If you’re looking for who’s responsible for all the misinformation out there, you might want to take a peek in the mirror.
OK, OK, it’s not all your fault.
Although external sources of misinformation like “fake news” and purposeful disinformation campaigns draw a lot of attention today, recent research at Ohio State University indicates we might misremember information all on our own.
In a recent study, Ohio State researchers found that when given accurate statistics on an issue, people tended to misremember numbers to match their own beliefs. Then, when researchers gave study participants accurate information and asked them to convey it to others, the information grew more and more different as it was passed from person to person.
“What our research would suggest is there’s a lot of focus on external sources of misinformation, but we also have to pay attention to these internal sources,” Coronel said.
For the study, participants were given factual numerical information about four societal issues. Based on pretests, researchers found that the numbers for two of the societal issues matched many people’s understanding of the matter. But for the other two issues, the numbers didn’t fit with their understanding.
For the numbers that were inconsistent with how people view the issue, participants were more likely to remember the numbers incorrectly, in a way that matched their probable biases.
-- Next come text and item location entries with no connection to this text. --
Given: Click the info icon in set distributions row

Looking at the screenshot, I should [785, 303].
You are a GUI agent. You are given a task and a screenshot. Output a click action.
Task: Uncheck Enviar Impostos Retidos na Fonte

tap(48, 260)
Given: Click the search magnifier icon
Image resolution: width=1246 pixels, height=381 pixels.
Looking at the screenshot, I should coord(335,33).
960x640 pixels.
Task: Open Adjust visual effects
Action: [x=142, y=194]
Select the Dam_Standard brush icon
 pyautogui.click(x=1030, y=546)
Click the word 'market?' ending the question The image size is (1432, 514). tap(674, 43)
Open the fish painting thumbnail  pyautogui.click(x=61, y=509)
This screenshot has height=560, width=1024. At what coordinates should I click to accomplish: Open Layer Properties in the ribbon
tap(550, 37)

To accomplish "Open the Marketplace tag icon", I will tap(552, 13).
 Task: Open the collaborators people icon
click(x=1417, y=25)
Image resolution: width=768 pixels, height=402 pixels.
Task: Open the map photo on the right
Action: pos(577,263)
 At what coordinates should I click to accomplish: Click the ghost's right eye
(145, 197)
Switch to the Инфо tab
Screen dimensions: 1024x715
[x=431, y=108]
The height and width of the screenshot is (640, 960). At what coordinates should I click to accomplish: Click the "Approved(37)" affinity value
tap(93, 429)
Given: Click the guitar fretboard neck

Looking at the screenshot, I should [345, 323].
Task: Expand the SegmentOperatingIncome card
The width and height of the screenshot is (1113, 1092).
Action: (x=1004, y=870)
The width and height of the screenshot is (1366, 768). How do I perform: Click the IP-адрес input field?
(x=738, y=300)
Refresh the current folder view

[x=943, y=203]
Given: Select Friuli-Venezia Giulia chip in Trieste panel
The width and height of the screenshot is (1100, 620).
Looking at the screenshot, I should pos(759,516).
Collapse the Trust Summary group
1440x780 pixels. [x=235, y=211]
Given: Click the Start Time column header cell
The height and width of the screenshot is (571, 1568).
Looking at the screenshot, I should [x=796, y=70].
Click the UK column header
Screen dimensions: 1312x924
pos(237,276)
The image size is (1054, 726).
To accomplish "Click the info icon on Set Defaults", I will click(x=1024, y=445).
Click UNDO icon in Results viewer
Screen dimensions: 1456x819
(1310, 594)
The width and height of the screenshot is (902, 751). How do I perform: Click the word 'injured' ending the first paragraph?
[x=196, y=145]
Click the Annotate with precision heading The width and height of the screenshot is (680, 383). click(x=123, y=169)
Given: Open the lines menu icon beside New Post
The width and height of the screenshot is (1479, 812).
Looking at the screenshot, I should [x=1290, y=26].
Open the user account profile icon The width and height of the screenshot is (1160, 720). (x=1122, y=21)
For example, researchers presented participants with information showing there were 12.8 million Mexican immigrants in the United States in 2007, and fewer — 11.7 million — in 2014. When participants were then given a memory test, they were more likely to remember the statistics incorrectly, in a way that agreed with many people’s understanding that the number of Mexican immigrants would be higher in 2014 than 2007.
In a second portion of the study, researchers examined how memory distortions can be spread among social circles as individuals share the misinformation they created. Mimicking a game of “telephone,” researchers presented a participant with accurate numbers about a societal issue.
For example, the participant was asked to write down the numbers of Mexican immigrants in 2007 and 2014 from memory. The numbers from the first person were then given to a second person, and the process was repeated to a third person.
Researchers found that as the retellings increased from person-to-person, the information transformed to be more consistent with people’s understanding of the issue rather than the factual numbers.
It’s one thing to believe information yourself without fact-checking it first, said Shannon Poulsen, a doctoral student at Ohio State who conducted the study with Coronel and fellow doctoral student Matthew Sweitzer. But the second portion of the study shows the danger of then sharing inaccurate information with others, she said.
“Now the issue is not just you … now you’re sharing information,” Poulsen said.
Then, you can become part of the bigger problem, Coronel said.
“If you don’t scrutinize on what you’re remembering and you decide to talk about it and pass it on to another person, you just turned into an external source of misinformation,” Coronel said.
It may be a bit unsettling to think you can’t trust your own brain, but researchers hope the study leads to better understanding about how we remember things and encourages healthy scrutiny and skepticism.
“It can be a little bit scary,” Poulsen said. “But if it’s enough to increase … a little bit of skepticism to a point where people can be accurate, that’s great.”
People tend to think of their memories as simply a video recording device, taking in everything and repeating it back when they need it, Coronel said. But lots of research in psychology indicates memory doesn’t work that way.
Instead, think of memory as a jigsaw puzzle, he said — sometimes you’re missing some pieces, or you’ve got pieces from multiple boxes dumped on the same table.
“Just be aware that your memory is highly prone to errors,” he said.